After a lovely week with Kejsa, Enea, Enxho, Alex and many others (Marcus the Obstreperous Ozzy made a cameo appearance halfway the trip) travelling down the coast of Albania, we went inland to the charming town of Gjirokaster, where me and Kejsa took the last day to do a solid Lennon & Ono impersonation in a very seedy hotel.
Hitching to Ioannina (passing by the legendary town of Lazarat), I met Diamantis Androitis, a Greek sailor who had time off from work and kids to travel a bit. He agreed to go with me to Thessaloniki, taking me on the back of his motorcycle. We spent time seeing the town, having late night jamming & drinking sessions with locals and me trying to learn the art of Begleri, which are Greek worry beads. The Greeks know a zillion sleight of hand tricks with them, everybody having is own vocabulary of tricks, and practicing during every moment of boredom is a great way to improve your skills as you’re hitchhiking.
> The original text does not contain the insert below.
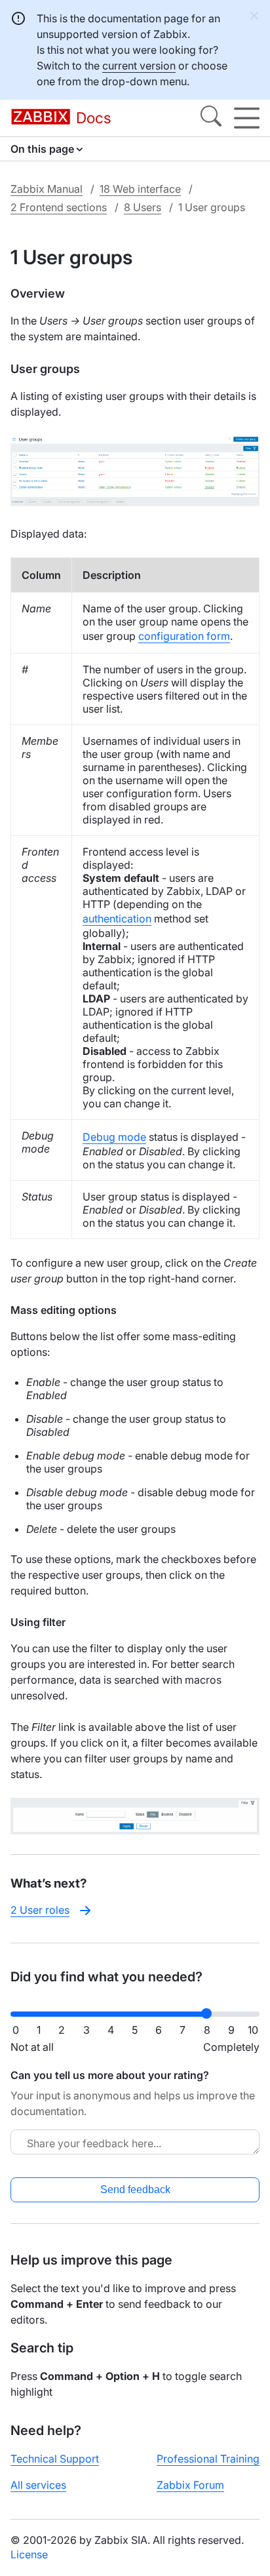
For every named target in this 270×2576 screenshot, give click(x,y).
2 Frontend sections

I also advised him to name his vocation in English as sailor, for his accent made it all too tempting to confuse seaman with semen.
After a rendezvous with lovely hostess Vicky (and recording a love song which a lovestruck Albanian requested from me in order to send it to his American love, only for me to find out that she had been ignoring his recent attempts at Facebook romance) at hostel Little Big House I decided to hitchhike to Istanbul. It is a notoriously difficult stretch to hitchhike, for the Greeks are suspicious assholes, the searing temperature combined with high humidity levels makes for extremely rapid dehydration, it’s a long stretch of about 600km and the Greeks are suspicious assholes. Furthermore, it is not very helpful (but worth mentioning) that, concerning hitchhikers, the Greeks are suspicious assholes.
I tried multiple spots, signs, and methods but I didn’t manage to make a single car stop in six hours of trying. I apparently got overheated and dehydrated enough to make me lose my appetite for almost three days. When darkness fell I resorted to sleeping on top of a derelict apartment building, trying again the next morning. From a gas station on the highway (an absolutely inadvisable stretch of hiking) I finally got a ride with a friendly old Azerbaijani who would pass by Istanbul.
Unfortunately, the holiday season made for a long wait at the border, and by the time I got dropped on the highway 20km from the city center it was 5 am. By the time I got a nap at the great apartment of Jessica and Caoimhe (pronounced Kweevah) next to Taksim it was 13:00. As the great Stan Lee once noted: with great persistence comes great financial durability, for I saved the 45 euro the bus would have cost me. Wouter 1, public transport 0.
The biggest city in Europe, city of the Turks, former capital of the Eastern Roman Empire and pivot point of the Silk road: this is a city I saw far too little of during my last visit. Odds are I’ll be here for a while. Enjoying the final station of the European leg of the journey. And badgering various authorities to obtain the multiple visa I’ll need. Güle güle!